A few years ago, nickel recovered in a hybrid vehicle battery can only be used to produce stainless steel. With the development of high-precision nickel extraction and separation technology, now recovered nickel can be used to produce new batteries. Toyota has promoted nickel recycling technology to overseas factory.

Although the recycling battery is the responsibility, the Japanese companies also rely on recycling metal (including extremely valuable rare earth elements to Japan) as a recycling industry driving force. In Europe, Toyota shows a more active attitude, which is related to Europe's more demanding environmental regulations. Toyota announced last year that 100% of the mixed car battery was achieved, with 91% recovery rate.

Toyota also extended SNAM (France), the UMICORE Group (Belgium) partnership, and the latter is recovered from the latter. And Toyota (including Lexus) has sold 850,000 mixed cars in Europe, which has been sold in Europe. At the same time, in order to extend the life of the power lithium-ion battery, the production limit of processing peak is prevented.

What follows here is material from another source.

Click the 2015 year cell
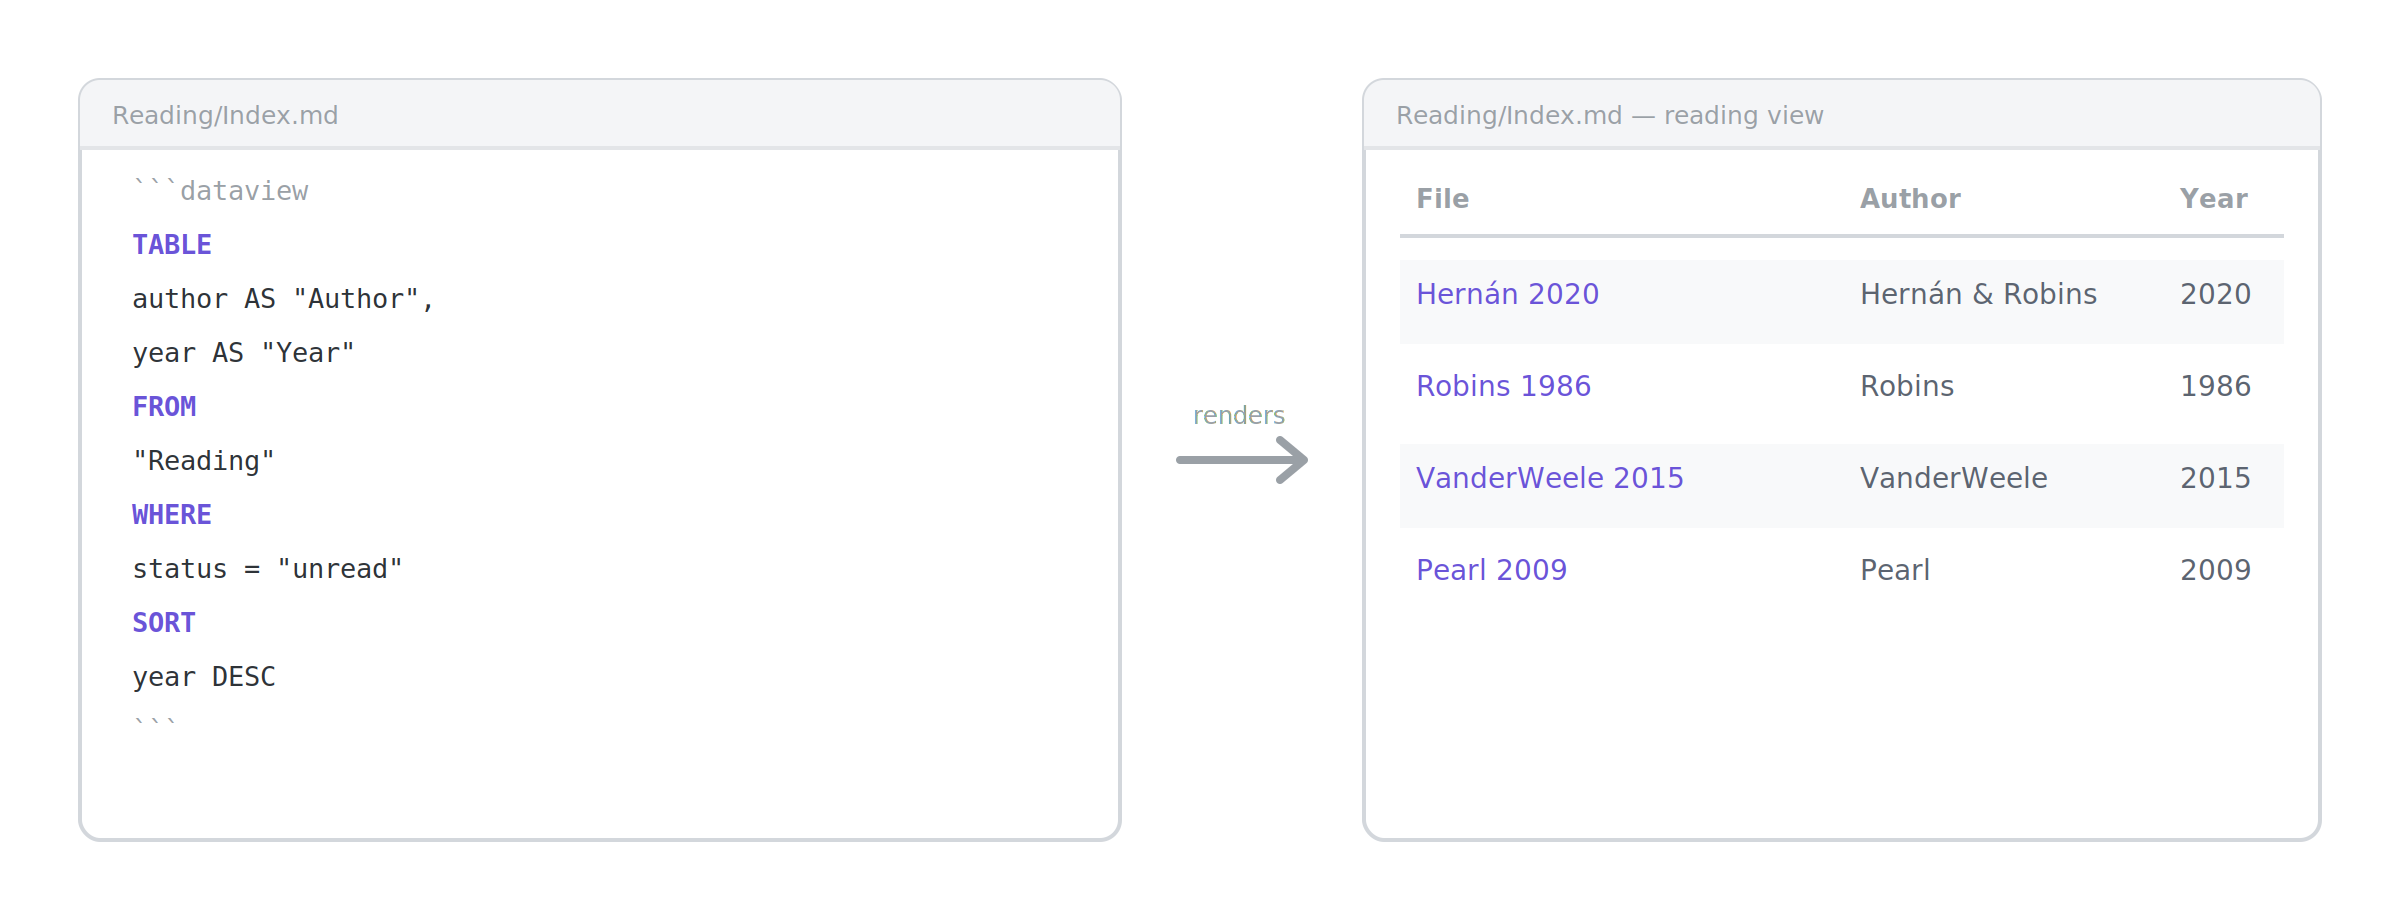The height and width of the screenshot is (920, 2400). (2215, 478)
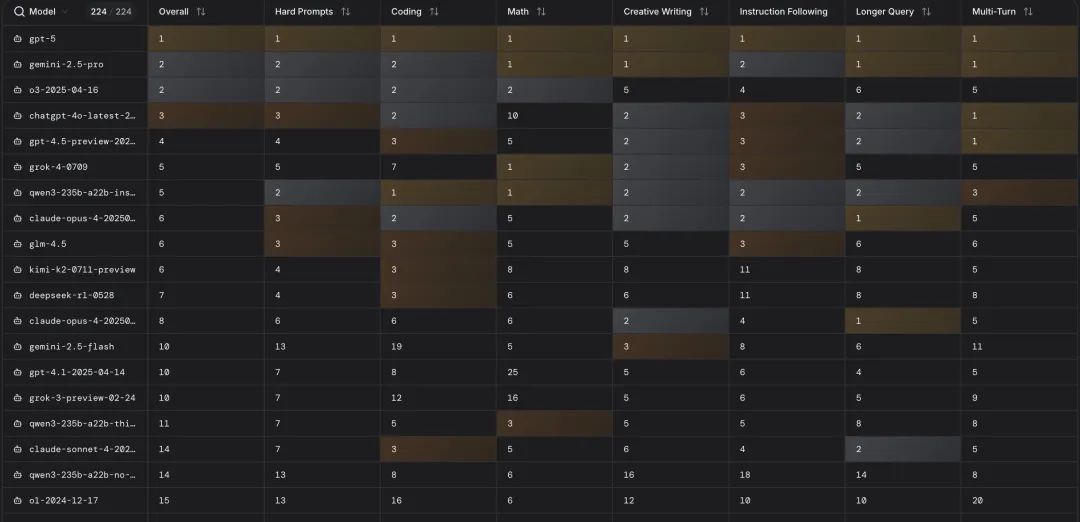This screenshot has height=522, width=1080.
Task: Click the Creative Writing sort arrows
Action: (x=704, y=12)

Toyota also promotes the dynamic lithium-ion battery ladder. Last year, Toyota will use the Waste Battery of Camry Mixed Power Cars for Bank of Huangshi National Park. Nissan also cooperates with Sumitomo to develop battery systems using electric vehicle hearing, as a secondary energy storage system for solar power, for independent power supply in the night and light inadequate.

Sumitomo business and Nissan joint venture established 4Renergy company, with the commercial reuse of electric car EV waste lithium-ion batteries, its company has established five years, has become commercially successful lithium-ion battery recycling company. Summary: From Japan's related experience, it can be seen that the Japanese company is a technology of refining the refined battery into a new recycling industry with a professional recycling metallurgical company or technology with advanced battery recycling company. If you can also attract large-scale investment in international advanced companies through some preferential policies or in a joint venture, even if you sell some economic benefits, you can slow down the dilemma of domestic battery recycling.

Otherwise, the large car group has to build an extremely vast warehouse to prevent the use of waste car power lithium-ion batteries in the factory. (my country's new energy network).